Entri yang Diberikan.
━━━━

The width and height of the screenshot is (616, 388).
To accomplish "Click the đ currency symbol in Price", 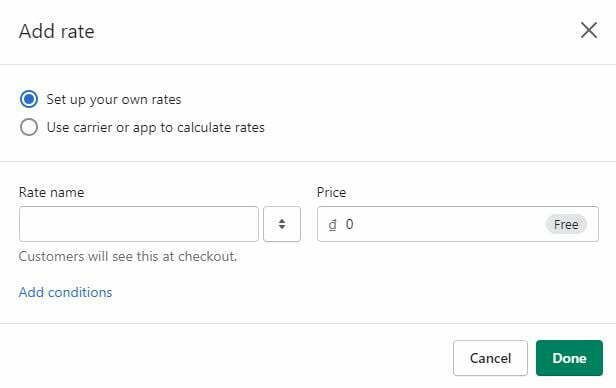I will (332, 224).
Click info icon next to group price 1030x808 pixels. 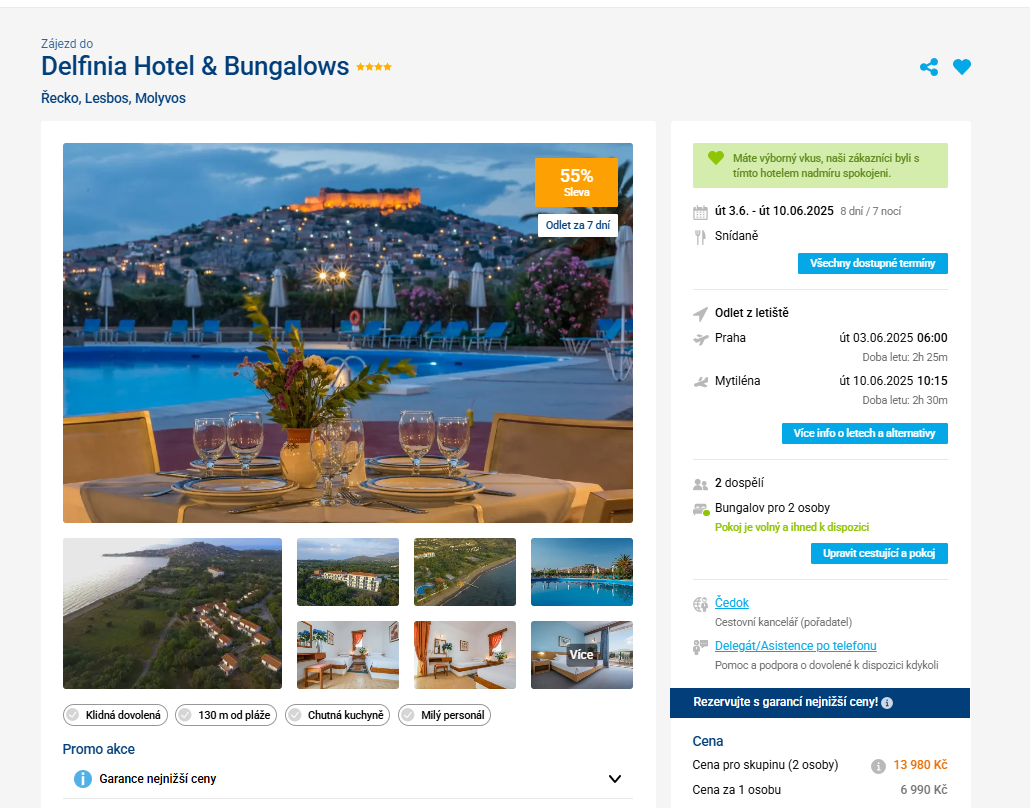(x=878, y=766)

━━━━

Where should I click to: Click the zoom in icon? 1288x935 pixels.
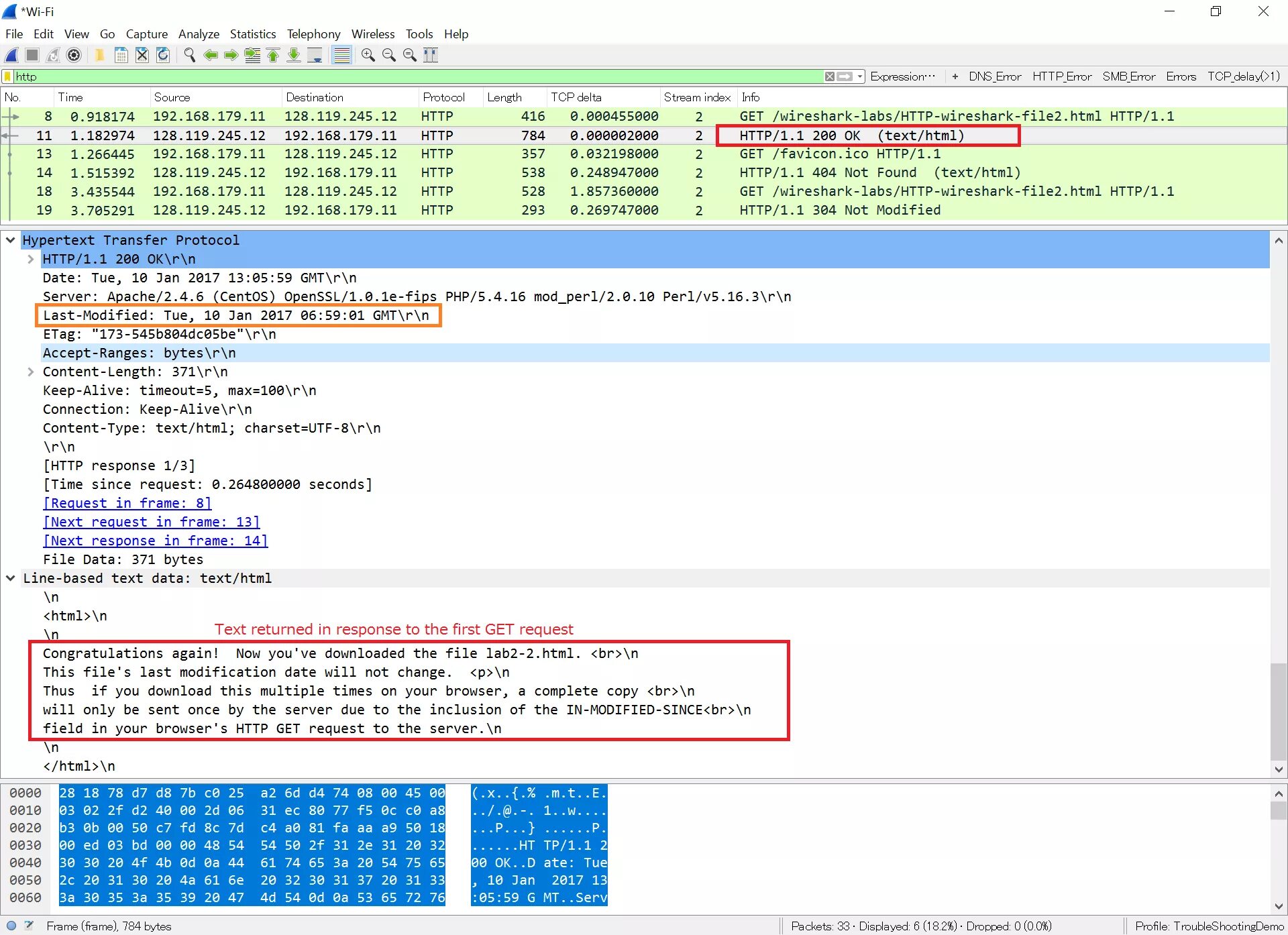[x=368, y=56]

━━━━

Tugas yang Dikerjakan.
Tuliskan ulang dengan persis baris-baris entri mulai dari baris yang memuat "Where should I" sampai dengan baris yang memuat "[x=368, y=56]", dan jangan sertakan gambarnya dalam jawaban.

Jawaban Tugas.
Where should I click to: Click the zoom in icon? 1288x935 pixels.
[x=368, y=56]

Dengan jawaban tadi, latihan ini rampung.